26th April 2023 - 4 min read
Several investment banks and economists have said that they foresee more hikes in the overnight policy rate (OPR) by Bank Negara Malaysia (BNM) in the coming months of 2023. This is despite the recent easing of Malaysia’s inflation rate.
RHB Investment Bank (RHB IB) maintained its forecast that BNM will likely increase the OPR from the current rate of 2.75% to a peak of 3.25% in 2023, despite the easing consumer price index (CPI) – which serves as an indicator of inflation – in March. This is due to a variety of reasons, including “persistent core inflationary pressures” fuelled by robust domestic demand and an extended period of low interest rates, as well as a declining nominal effective exchange rate (NEER) – which serves as the measurement of a currency’s value against a weighted average of several foreign currencies.
For context, the Department of Statistics Malaysia (DOSM) recently revealed that the CPI had eased from 3.7% in February to 3.4% in March. This is primarily attributed to a decrease in the RON97 petrol price, which in turn significantly reduced the inflation in the transport category from 3.7% to 2.4%.

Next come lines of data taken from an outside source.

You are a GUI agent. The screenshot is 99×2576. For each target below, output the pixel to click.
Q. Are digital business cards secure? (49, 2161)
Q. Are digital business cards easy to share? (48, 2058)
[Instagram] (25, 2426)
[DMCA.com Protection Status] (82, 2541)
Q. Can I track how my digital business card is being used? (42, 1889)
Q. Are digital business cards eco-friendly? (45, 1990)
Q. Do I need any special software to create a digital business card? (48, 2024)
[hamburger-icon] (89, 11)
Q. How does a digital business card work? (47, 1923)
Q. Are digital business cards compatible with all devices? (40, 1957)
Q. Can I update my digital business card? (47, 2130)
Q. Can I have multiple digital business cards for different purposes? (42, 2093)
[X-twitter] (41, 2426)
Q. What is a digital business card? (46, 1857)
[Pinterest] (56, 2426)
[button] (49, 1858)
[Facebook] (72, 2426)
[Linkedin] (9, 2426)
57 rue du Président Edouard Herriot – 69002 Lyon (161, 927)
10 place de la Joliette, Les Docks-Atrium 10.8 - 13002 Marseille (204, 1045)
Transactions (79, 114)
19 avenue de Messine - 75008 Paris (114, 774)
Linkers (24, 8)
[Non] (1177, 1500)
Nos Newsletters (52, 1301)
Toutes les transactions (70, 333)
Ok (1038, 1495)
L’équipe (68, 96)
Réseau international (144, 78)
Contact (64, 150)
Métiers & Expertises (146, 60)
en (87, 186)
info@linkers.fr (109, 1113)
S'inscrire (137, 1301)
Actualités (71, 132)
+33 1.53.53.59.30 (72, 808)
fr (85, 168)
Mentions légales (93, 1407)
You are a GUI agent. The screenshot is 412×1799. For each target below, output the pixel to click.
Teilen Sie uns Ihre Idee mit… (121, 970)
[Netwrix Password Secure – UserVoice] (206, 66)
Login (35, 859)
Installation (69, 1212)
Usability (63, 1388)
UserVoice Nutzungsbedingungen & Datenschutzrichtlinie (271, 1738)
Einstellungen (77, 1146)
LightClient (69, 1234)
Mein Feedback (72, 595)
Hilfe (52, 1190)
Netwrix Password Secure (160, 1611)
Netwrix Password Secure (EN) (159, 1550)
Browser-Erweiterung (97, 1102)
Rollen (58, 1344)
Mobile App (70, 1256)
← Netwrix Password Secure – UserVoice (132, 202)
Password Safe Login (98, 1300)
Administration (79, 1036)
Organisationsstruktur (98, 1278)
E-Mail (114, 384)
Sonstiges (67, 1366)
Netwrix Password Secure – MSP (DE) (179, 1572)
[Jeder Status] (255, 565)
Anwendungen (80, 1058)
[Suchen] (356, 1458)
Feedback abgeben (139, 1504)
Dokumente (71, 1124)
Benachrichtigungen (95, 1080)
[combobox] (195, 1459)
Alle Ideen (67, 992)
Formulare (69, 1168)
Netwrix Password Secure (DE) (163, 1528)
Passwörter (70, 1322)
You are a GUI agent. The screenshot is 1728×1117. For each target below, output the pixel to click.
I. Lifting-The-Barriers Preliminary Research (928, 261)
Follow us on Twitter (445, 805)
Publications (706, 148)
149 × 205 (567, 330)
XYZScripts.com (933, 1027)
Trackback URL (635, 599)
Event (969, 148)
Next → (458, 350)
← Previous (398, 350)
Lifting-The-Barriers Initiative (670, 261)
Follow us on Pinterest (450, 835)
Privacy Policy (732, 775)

“The balance of risk to the inflation outlook is tilted to the upside, driven by changes to the blanket fuel and food subsidies mechanism, global commodity price developments, and risks from supply-related disruptions,” shared RHB IB in a note. It also highlighted that the situation may change further with the possible implementation of updated domestic policy in the near future, including electricity tariffs, fuel subsidies, and subsidies for chicken breeders and egg producers.
Similarly, AmBank Group also believes that more OPR hikes are on the cards, raising its forecast of Malaysia’s inflation in 2023 from the previous estimate of 3% to the range of 3% – 3.5%. “Headline inflation eased in March 2023, bringing the first quarter 2023 (Q1 2023) inflation at 3.6%. We now expect inflation to be higher than what we have previously forecasted,” said the bank.
AmBank Group also explained that its predictions are based on the assumption that the electricity tariff, diesel subsidy, and price ceiling for chicken and eggs will be gradually removed in the second half of 2023.
Bank Muamalat, too, agreed that while the inflation rate appears to be moderating, it is still considered to be relatively high when compared to past records. As such, it is very likely for BNM to introduce more OPR hikes in the following months.
“We stick to our call for 3.6% inflation rate in 2023 as we believe food inflation will stay elevated along with possible changes in government policies on subsidies (fuel and electricity) in the H2 2023,” said the chief economist and social finance head of Bank Muamalat, Dr Mohd Afzanizam Abdul Rashid, adding that factors such as Malaysia’s overdependence on food import and the country’s weaker currency could lead to an increase in local prices.
That said, Afzanizam also believes that the window for possible hikes in the OPR may be slowly closing, given certain developments on the external front. Specifically, he said that Malaysia’s “external front has become quite wobbly”, and this will inevitably affect Malaysia’s external sector – such as exports – in the near future as well.
MIDF Research, meanwhile, maintained its 2023 headline inflation forecast at 2.5%, noting that Malaysia’s headline inflation has already moderated to a nine-month low. Moving forward, factors such as the ringgit’s appreciation, mild correction in global commodity prices, and better supply chain flows could allow inflation to ease further, it said.
“Judging from the re-tabled Budget 2023, we believe the government will keep fuel subsidies, especially RON95 status quo, until the end of the year. We anticipate that any targeted subsidy measures for RON95 and diesel will be rolled out in 2024,” the research house further stated.
MIDF Research acknowledged, however, that Malaysia’s food prices – and inflation – can also be negatively impacted by downside risks such as persistent high food inflation, heightened geopolitical conflict in the European Union, and spike of commodity prices – among other things.